Witna, niepozorna kilkunastokilometrowa rzeczka przez parę stuleci należała do bardzo zapracowanych cieków. Pierwsze młyny uruchamiane siłą jej nurtu wspominane są już w trzynastowiecznych zapiskach. W późniejszych latach wprawiała w ruch koła wodne w kolejnych młynach, tartakach a nawet w odlewni żelaza. Do dzisiejszych czasów dotrwało – w lepszym lub gorszym stanie - niewiele z nich.
Pozostałości jednego z takich miejsc, zwane przez witniczan Spaloną Leśniczówką znaleźć można w pobliżu traktu prowadzącego do Jeziora Wielkiego.

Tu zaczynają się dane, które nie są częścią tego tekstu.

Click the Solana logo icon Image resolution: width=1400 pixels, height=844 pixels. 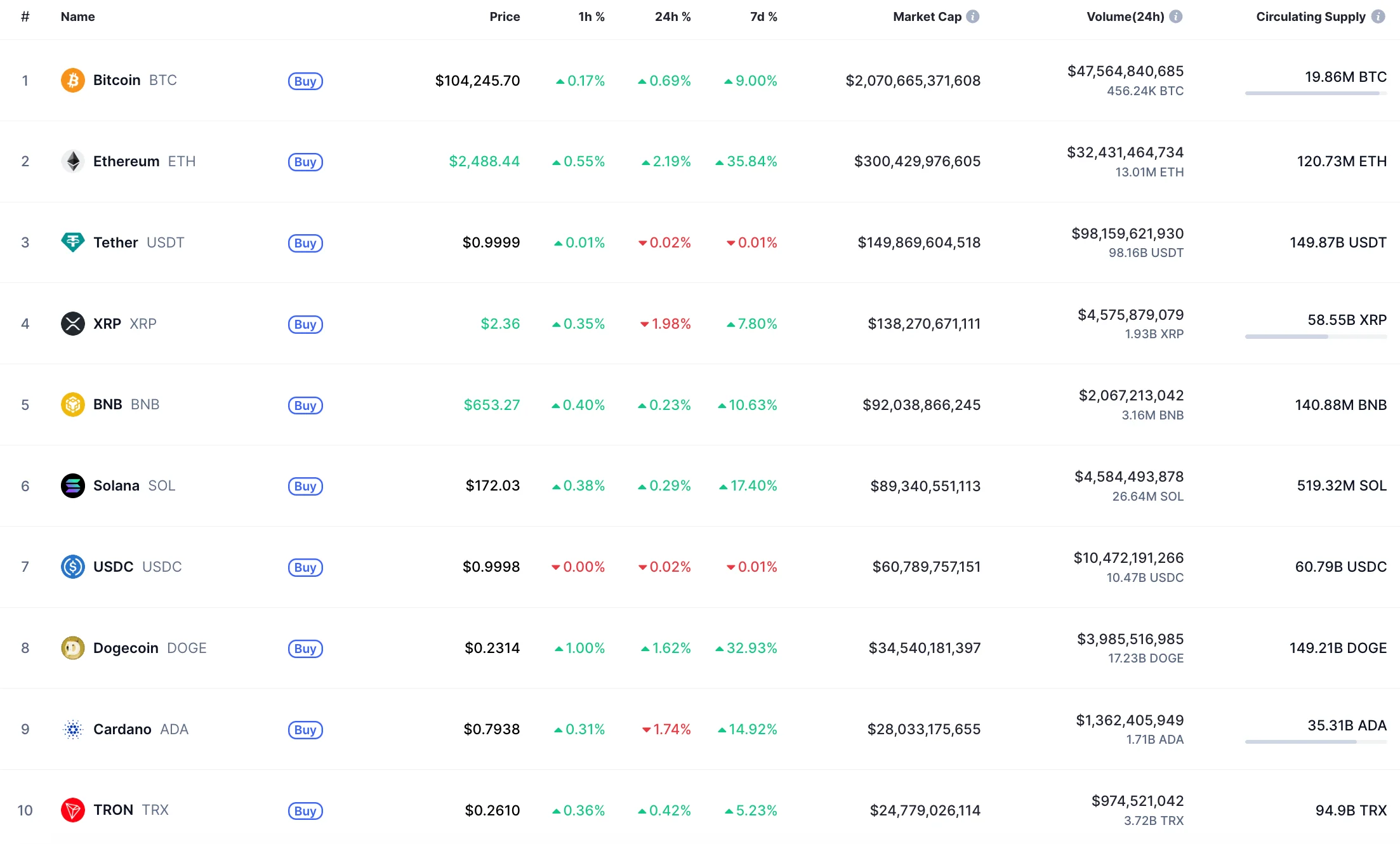tap(72, 486)
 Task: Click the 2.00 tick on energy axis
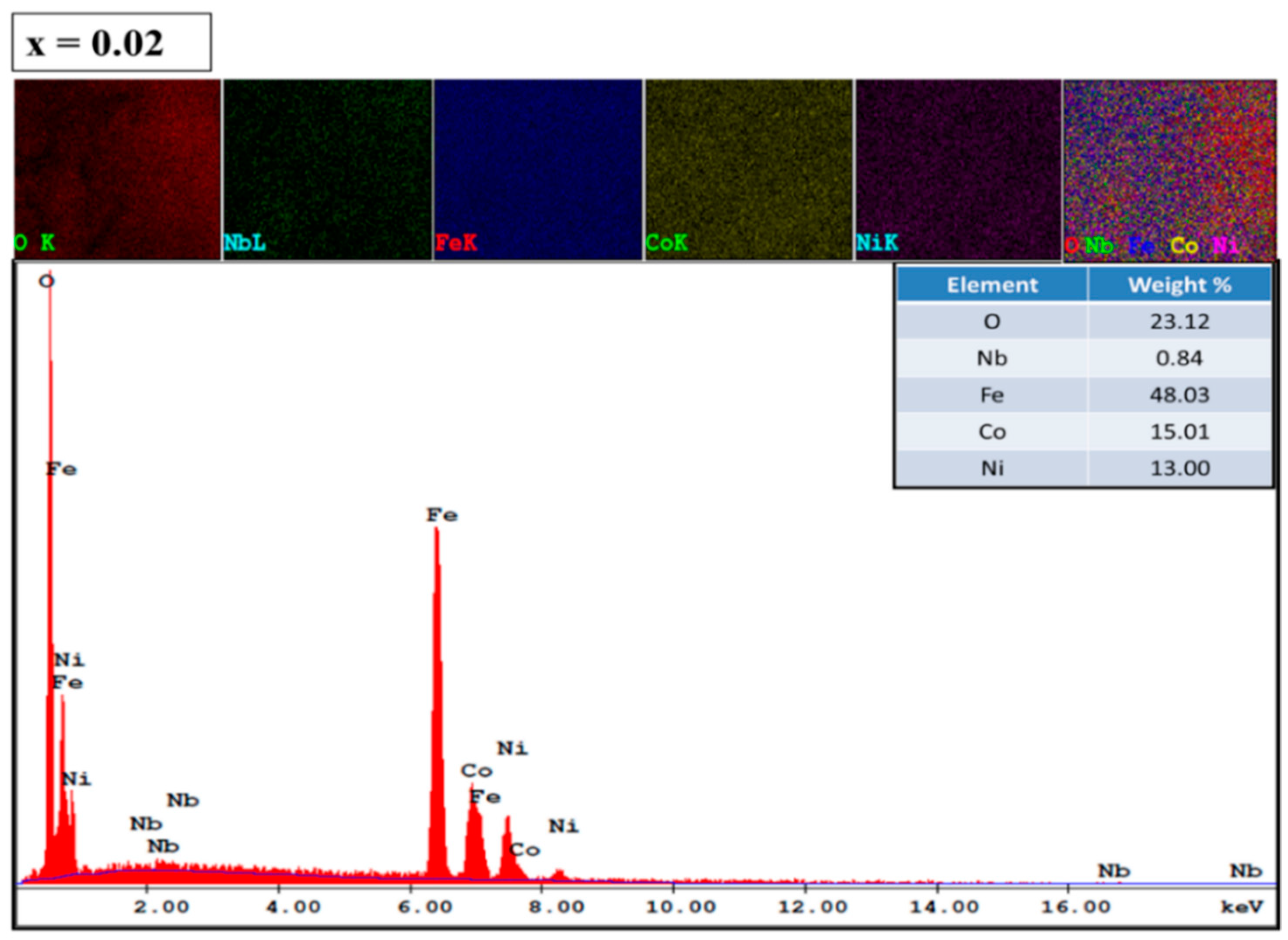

Natrafimy tu na fragmenty podmurówki, staw młyński i oczywiście malowniczo wijący się potok . Jest drewniany mostek nad Witną, tablice informacyjne ścieżki dydaktycznej oraz współczesny drewniany stół i ławki.
Miejsce nie ma nic wspólnego z leśniczówką. Piętnastowieczne źródła donoszą, że był tutaj młyn zbożowy. Przez długi późniejszy okres brak jakichkolwiek informacji ale kiedy ponownie się pojawiają (dopiero w połowie XIX w.) , mówią już o młynie i tartaku. Został spalony w 1945 r. – podobno ukrywali się w nim niemieccy żołnierze.
Na niewielkim wzgórku zachowały się pozostałości dawnej nekropolii rodziny młynarza. Inskrypcji na nagrobkach wprawdzie już nie ma, jednak teren jest zadbany i ogrodzony płotkiem z żerdzi. Nad spokojem zmarłych czuwa majestatyczny dąb – pomnik przyrody.